The sex difference in energy intake observed in response to mental work in the present study agrees with our research experience with the use of other stimuli to influence energy intake and balance in men and women. Indeed, many years ago, we found a greater weight loss in young men than women in response to exercise training [6]. This is concordant with the early literature that was documenting sex differences in the response of energy intake to exercise in animals [23]. Accordingly, a subsequent study using preprandial caffeine supplementation to influence energy intake also revealed the existence of a sex dimorphism in the response of energy intake. Specifically, preprandial caffeine intake reduced ad libitum energy intake in men during the subsequent meal by 227 kcal whereas a small increase was noted in women [7]. This is also in agreement with the response to moderate-intensity exercise noted in the present study since relative energy intake decreased to a greater extent in men than in women.

The use of visual analog scales (VAS) in the present study did not permit to detect any significant change in appetite sensations, be it in response to mental work or exercise. On the basis of our research experience, it is plausible that VAS were used in this study under conditions that did not really permit an adequate discrimination by this type of tool [12]. Indeed, even if we demonstrated that the use of VAS provides reproducible results [18], we have only been able to document a clinical discrimination with VAS in the context of intervention where body weight loss was substantial [24, 25]. Beyond technical considerations, we cannot exclude the possibility that acute changes in energy intake following exercise and mental work can occur without concordant changes in hunger and other appetite sensations.

One of the limitations of this study is the small sample size and its homogeneity which limits generalization of these results to the whole population. However, data were obtained on both men and women, and a number of comparisons turned out to be significant which confirms that these observations deserve importance. Moreover, a large interindividual variability was observed as highlighted by large standard deviation values in appetite sensations markers. The latter could demonstrate that there may be some good and bad responders to mental work and exercise as shown by King et al. [10]. In addition, the menstrual cycle is known to influence energy intake and energy expenditure in women [26]. Accordingly, women tested in this study were evaluated within day 0 and 10 of their menses in order to minimize the influence of women’s reproductive hormones. Finally, the pilot nature of our study does not permit to solve the entire question posed at the beginning of this paper, and further research is needed to uncover the underlying mechanisms that could explain such differences in energy intake induced by mental work and moderate-intensity exercise between men and women.
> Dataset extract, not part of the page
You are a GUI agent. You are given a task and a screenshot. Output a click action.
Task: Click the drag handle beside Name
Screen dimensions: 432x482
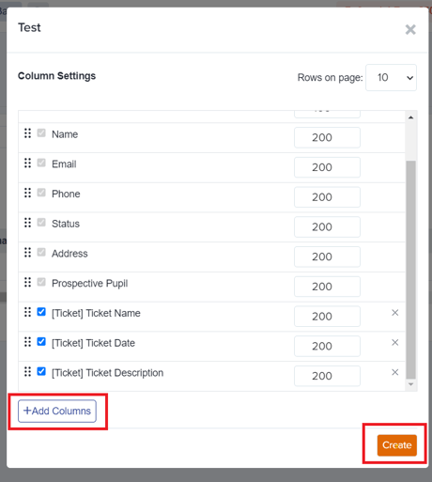[27, 133]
In summary, the results of this study show the existence of a sex difference in the response of energy intake to mental work. They also confirm that the response of women to exercise is more susceptible to prevent a negative energy balance compared to men. This study also shows that variations in energy intake happened without changes in appetite sensations and energy compensation in both men and women.

Ethical Approval

All subjects gave their written consent to participate in this study, which received the approval of the local Ethics Committee in accordance with the declaration of Helsinki.

Conflict of Interests

The authors declare that they have no conflict of interests.

Acknowledgments

Dr. Tremblay is partly funded by the Canada Research Chair in Environment and Energy Balance. Dr. Brassard is a junior 1 research scholar of the Fonds de recherche du Québec—Santé (FRQS). The Canadian Institutes of Health Research (CIHR) financially supported this study.